## What is expected:
Reproduce the entries starting at the line containing "Given: Click the Rear" and ending at the line containing "pos(48,233)", substituting "drop-down list" for "dropdown" and leaving everything else unchanged.

## Record extracts:
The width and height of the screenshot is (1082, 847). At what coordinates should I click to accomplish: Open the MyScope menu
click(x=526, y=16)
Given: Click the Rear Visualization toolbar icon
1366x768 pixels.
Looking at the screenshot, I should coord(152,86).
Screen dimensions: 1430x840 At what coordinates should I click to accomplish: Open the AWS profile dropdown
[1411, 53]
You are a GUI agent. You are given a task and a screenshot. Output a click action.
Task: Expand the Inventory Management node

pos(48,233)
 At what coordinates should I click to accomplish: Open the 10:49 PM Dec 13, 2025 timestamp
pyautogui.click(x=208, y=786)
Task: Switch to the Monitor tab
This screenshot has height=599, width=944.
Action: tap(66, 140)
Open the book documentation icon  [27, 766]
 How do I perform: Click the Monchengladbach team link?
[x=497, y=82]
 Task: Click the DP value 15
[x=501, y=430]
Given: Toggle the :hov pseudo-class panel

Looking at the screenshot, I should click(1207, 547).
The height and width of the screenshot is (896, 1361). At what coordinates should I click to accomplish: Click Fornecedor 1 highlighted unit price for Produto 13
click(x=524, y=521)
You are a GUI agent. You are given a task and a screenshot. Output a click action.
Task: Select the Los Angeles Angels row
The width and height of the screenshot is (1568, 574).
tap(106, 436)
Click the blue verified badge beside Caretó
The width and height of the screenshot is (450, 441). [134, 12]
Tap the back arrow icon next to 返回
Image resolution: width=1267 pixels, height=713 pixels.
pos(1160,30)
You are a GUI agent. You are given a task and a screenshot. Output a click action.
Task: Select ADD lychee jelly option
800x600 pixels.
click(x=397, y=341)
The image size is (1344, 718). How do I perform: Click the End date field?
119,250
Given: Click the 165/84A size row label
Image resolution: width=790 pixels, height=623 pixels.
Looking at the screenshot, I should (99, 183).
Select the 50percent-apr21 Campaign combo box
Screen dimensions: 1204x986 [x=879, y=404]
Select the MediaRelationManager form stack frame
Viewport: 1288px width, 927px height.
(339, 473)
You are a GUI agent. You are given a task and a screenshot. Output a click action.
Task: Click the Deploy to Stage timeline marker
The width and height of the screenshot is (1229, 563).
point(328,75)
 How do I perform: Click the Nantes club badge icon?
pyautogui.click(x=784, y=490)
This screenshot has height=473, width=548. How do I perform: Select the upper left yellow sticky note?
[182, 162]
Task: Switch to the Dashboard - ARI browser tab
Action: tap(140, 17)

## Exercise result:
Given: Click the Rear Visualization toolbar icon
1366x768 pixels.
Looking at the screenshot, I should coord(152,86).
Screen dimensions: 1430x840 At what coordinates should I click to accomplish: Open the AWS profile drop-down list
[1411, 53]
You are a GUI agent. You are given a task and a screenshot. Output a click action.
Task: Expand the Inventory Management node

pos(48,233)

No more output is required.